With all the emphasis we place on falling leaves, it is easy to overlook the fact that evergreen needles are falling now as well. Everyone seems to remember from their elementary school science classes that deciduous trees lose their leaves in the fall, but evergreen trees keep their needles all year. While that is essentially true, the concept is a little over simplified. While the needles of evergreen trees do persist on the tree longer than those of a maple or oak, the needles on an evergreen cannot last forever. Rather, the needles of evergreen tree species remain on the tree for 2-5 years, depending upon the tree species.

The process of evergreens shedding their needles is called seasonal needle drop. The process tends to be uniformly distributed throughout the inner part of an evergreen’s canopy, as the oldest needles are the ones that are shed. One of the most common evergreen trees in our area is the Eastern white pine (Pinus strobus). While the tree develops new growth each year on expanding branch tips, the needles on white pine generally last only two years. The next year these branches continue to grow and set new needles. By autumn of the second year, the original needles begin to change color. First, the needles become a straw-colored yellow, then they will turn brown and start dropping.

Seasonal needle loss is particularly easy to spot on white pines because this pine species is prone to shedding up to one-half of their needles in early fall. The change in color and sudden dropping of pine needles can be a shock to many mindful homeowners who may notice the change and fear their trees are either diseased or dying. If this sounds like what is happening in your yard this time of year, then seasonal needle drop is the likely cause.  When natural needle drop occurs, the branch tips remain healthy and green. Only the older needles located further back from the growing point should be dropping.

Pines are not the only evergreens to undergo seasonal needle drop. Though, the process tends to be less conspicuous on spruce and fir trees, as they then to drop less needles than other species.
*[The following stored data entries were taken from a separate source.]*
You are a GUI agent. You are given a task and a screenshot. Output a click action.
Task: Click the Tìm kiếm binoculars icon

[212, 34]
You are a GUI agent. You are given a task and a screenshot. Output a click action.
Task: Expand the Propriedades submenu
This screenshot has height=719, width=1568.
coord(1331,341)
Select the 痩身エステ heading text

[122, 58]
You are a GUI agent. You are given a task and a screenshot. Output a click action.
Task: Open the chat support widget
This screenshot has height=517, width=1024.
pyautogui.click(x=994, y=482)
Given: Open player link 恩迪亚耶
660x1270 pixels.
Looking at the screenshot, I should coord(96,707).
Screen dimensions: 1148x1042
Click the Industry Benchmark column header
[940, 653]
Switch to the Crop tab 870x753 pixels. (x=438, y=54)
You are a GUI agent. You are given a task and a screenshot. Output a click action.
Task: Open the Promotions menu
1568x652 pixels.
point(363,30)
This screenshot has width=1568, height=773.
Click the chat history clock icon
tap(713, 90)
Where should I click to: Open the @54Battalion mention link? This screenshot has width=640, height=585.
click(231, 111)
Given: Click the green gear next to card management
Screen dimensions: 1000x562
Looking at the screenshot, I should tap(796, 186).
Having said that, just like the white pine, spruces and fir trees shed older, more interior needles. This can take up to five years or more depending upon the species. Arborvitae will also shed its older foliage.

The older needles on hemlock trees are usually shed during the third or fourth year after they were produced. Since many folks are watching their trees for signs of the dreaded hemlock woolly adelgid, natural needle drop can be alarming if you are not expecting it. American holly typically drops its thick prickly leaves during the spring of their second year. Southern Magnolia, another broadleaf evergreen, drops its oldest leaves in the spring as new growth begins.

To complicate matters, trees don’t shed the same amount of foliage each year. If we have very favorable growing conditions, rapid growth and heavy foliage development will occur. The following year if we experience a drought or other poor conditions little new growth may be formed. That means in the fall there will be relatively few healthy green needles to hide the mass of dropping two-year-old needles on your white pine.

Disease, transplant shock, “wet feet” and other conditions can cause evergreens to drop their foliage. Most of the time; however, the new foliage on branch tips will also be affected by these conditions. The bottom line is that if you are noticing the interior needles of your white pine turning yellow this fall, do not despair. Check the branch tips to see if they are green and healthy.  If the growing point looks healthy and only the older leaves are dropping, then you are witnessing a natural process called seasonal needle drop. After all, if pines did not drop their needles naturally, then we would have to cut down a tree just to get pine straw.